Underwood Dudley published a book called mathematical cranks that talks about faux proofs throughout history. While it seems to be mostly for entertainment than anything else, I feel it has become more relevant in modern mathematics. Especially with the advent of arXiv, you can obtain research papers before they are peer reviewed by a journal. So how does one tell between a crank proof and a genuine proof? This seems to be tough to discern in general.
For instance Perelman's proof was not submitted to any journal but published online. How did professional mathematicians discern that it was a genuine proof?
So how does one spot a crank proof? It seems that John Baez once (humorously) proposed a "crackpot checklist". Would this seem like a fair criterion?
In addition to Willie's answer/comment:
About a year ago, last June, a paper by Gerhard Opfer got a bit of attention for claiming to solve the Collatz Conjecture (it didn't). It was submitted to Mathematics of Computation, which may have given it the seeming credibility that propelled it into the spotlight (this is always a mystery - I don't know what made the recent kid-who-sort-of-solved-an-old-Newton-problem thing such a firestorm either). It even got to a question here.
This prompted me to write a short blog post about the Collatz Conjecture, Opfer's paper, and as a soft-answer to this soft-question, a bit about cranks and crank papers. (Ironically, writing that blog post somehow threw the spotlight on me as a destination for crank papers, and I've received a great many since.)
I think a large part of this aspect of the post can be summed up in two links: The Alternative-Science Respectability Checklist and Ten Signs a Claimed Mathematical Breakthrough is Wrong.
But I also happened across some articles from the writer-physicist or physicist-writer Jeremy Bernstein (much of whose work is published in periodicals like the New Yorker). He wrote an article called How can we be sure that Einstein was not a crank? (this is a link to a book containing the article), and he discusses two criteria for determining whether a new physics paper is from a crank or not.
The criteria don't quite port over to math so well, but there is an idea behind them that's true, just as the ideas behind the very humourous Ten Signs a Claimed Mathematical Breakthrough is Wrong are accurate in many ways. If I were to summarize some of his key points, I would say that Bernstein looks at 'correspondence' and 'predictiveness.' In the physics sense, 'correspondence' means that the result should explain why previous theories were wrong, and how the proposed idea agrees with experimental evidence. 'Predictiveness' is just what it says: a physics breakthrough should be able to predict some phenomena. If I were to cast these in a mathematical nature, I suppose 'correspondence' would say that the math shouldn't contradict things we already know (now we can solve all quintics with radicals, for example). But if the result is a big, old one, like Collatz or the Millenium problems, I should think that one needs to introduce something new so that there is some explanation of why it hadn't been done before. Predictiveness really doesn't port so well. I suppose that the strength of a mathematical result is sometimes measured in how much 'new math' it creates, and this is a sort of predictiveness... it's not a great match.
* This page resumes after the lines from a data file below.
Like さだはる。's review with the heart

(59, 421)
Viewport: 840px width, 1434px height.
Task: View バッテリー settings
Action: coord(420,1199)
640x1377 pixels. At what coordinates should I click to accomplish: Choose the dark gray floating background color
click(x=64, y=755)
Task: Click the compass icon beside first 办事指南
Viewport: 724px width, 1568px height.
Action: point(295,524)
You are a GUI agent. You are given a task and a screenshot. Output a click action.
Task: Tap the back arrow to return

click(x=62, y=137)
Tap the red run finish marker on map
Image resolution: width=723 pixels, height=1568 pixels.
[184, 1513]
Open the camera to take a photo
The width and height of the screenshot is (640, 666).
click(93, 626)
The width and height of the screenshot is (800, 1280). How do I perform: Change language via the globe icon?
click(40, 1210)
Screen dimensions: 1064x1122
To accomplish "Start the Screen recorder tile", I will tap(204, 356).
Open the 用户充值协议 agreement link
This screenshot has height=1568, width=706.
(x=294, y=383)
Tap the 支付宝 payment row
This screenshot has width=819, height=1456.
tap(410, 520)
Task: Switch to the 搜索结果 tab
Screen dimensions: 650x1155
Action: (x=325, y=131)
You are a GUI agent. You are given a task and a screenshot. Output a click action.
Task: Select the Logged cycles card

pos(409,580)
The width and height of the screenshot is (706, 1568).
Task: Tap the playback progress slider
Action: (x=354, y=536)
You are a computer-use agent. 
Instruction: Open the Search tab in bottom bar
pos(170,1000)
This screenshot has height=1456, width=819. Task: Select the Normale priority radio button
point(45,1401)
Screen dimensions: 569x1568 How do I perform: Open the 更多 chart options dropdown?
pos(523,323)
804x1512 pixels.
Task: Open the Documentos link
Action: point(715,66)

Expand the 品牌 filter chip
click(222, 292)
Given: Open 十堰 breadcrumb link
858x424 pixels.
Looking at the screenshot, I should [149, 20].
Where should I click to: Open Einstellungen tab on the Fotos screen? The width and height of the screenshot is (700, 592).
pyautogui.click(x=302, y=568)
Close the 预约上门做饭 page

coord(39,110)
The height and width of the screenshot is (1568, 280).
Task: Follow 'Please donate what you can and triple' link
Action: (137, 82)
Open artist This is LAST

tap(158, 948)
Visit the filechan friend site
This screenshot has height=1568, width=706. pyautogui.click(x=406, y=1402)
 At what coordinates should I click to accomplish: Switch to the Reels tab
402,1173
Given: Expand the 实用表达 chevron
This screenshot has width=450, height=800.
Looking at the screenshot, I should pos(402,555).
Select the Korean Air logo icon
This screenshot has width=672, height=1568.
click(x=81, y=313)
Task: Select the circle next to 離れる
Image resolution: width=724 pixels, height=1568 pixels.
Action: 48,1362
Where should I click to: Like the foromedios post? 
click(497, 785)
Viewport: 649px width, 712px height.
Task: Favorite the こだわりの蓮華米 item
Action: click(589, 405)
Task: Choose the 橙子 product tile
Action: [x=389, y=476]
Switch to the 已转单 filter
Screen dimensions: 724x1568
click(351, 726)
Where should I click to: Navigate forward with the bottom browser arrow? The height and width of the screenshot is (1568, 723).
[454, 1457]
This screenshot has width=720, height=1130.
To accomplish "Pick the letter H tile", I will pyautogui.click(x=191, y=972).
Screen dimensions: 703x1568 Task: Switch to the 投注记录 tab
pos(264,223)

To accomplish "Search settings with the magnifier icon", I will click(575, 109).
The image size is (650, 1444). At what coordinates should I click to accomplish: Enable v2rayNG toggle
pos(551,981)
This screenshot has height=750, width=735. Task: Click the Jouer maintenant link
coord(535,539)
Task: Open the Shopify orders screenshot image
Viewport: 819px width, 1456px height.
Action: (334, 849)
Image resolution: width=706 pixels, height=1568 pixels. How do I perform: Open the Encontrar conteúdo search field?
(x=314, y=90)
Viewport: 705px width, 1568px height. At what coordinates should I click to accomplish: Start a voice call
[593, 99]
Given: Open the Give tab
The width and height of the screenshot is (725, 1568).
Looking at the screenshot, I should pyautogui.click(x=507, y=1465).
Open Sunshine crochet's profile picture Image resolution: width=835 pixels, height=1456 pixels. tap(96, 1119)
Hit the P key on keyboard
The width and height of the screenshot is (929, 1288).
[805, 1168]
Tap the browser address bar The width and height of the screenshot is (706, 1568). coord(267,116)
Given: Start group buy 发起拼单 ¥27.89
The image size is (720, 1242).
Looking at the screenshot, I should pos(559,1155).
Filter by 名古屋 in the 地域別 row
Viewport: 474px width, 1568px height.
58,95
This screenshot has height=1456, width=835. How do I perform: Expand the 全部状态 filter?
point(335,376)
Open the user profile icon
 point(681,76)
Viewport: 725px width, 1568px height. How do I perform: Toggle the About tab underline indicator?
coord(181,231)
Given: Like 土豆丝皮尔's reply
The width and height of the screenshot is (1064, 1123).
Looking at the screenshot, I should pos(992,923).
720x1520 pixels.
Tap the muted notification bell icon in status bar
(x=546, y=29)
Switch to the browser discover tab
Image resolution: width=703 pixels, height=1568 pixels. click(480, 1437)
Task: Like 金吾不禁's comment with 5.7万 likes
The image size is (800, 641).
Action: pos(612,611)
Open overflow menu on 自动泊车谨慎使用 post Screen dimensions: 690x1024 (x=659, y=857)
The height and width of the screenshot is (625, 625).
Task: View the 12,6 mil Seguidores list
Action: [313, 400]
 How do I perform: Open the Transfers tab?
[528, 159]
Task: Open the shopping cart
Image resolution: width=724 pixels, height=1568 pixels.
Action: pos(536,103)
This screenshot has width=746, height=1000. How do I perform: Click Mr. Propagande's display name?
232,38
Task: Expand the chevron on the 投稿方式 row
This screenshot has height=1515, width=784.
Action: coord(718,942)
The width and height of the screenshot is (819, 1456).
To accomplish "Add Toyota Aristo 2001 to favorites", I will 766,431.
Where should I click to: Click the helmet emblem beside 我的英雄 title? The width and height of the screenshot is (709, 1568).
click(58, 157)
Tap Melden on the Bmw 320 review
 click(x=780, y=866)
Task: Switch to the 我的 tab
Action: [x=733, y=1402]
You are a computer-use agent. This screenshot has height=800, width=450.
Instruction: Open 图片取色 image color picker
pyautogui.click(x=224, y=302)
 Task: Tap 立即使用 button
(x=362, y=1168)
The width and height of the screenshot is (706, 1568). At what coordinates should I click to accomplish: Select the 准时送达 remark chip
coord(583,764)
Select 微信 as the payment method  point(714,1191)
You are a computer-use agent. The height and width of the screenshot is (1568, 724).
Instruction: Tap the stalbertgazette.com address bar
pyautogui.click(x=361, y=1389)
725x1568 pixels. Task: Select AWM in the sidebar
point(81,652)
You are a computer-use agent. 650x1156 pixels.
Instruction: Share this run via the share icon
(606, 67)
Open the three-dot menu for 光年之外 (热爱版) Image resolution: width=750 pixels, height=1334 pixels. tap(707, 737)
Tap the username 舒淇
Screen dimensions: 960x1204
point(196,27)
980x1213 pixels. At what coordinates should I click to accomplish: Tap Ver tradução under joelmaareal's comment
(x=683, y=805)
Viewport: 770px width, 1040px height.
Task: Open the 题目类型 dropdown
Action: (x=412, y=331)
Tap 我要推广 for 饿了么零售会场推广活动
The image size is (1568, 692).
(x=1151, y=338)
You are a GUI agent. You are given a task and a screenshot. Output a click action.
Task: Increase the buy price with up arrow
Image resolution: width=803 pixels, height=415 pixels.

But I'd like to end by noting that sometimes, especially in math, simple arguments for nonsimple results (whatever that really means) exist. One of my favorite examples is the paper PRIMES is in P!, the paper detailing the AKS algorithm for quickly determining whether a given number is prime. The arguments are entirely elementary, despite how big the result it. And, funny enough, there is capitalization and excitement, indicators on some of the crank-checklists. Yet the result is valid.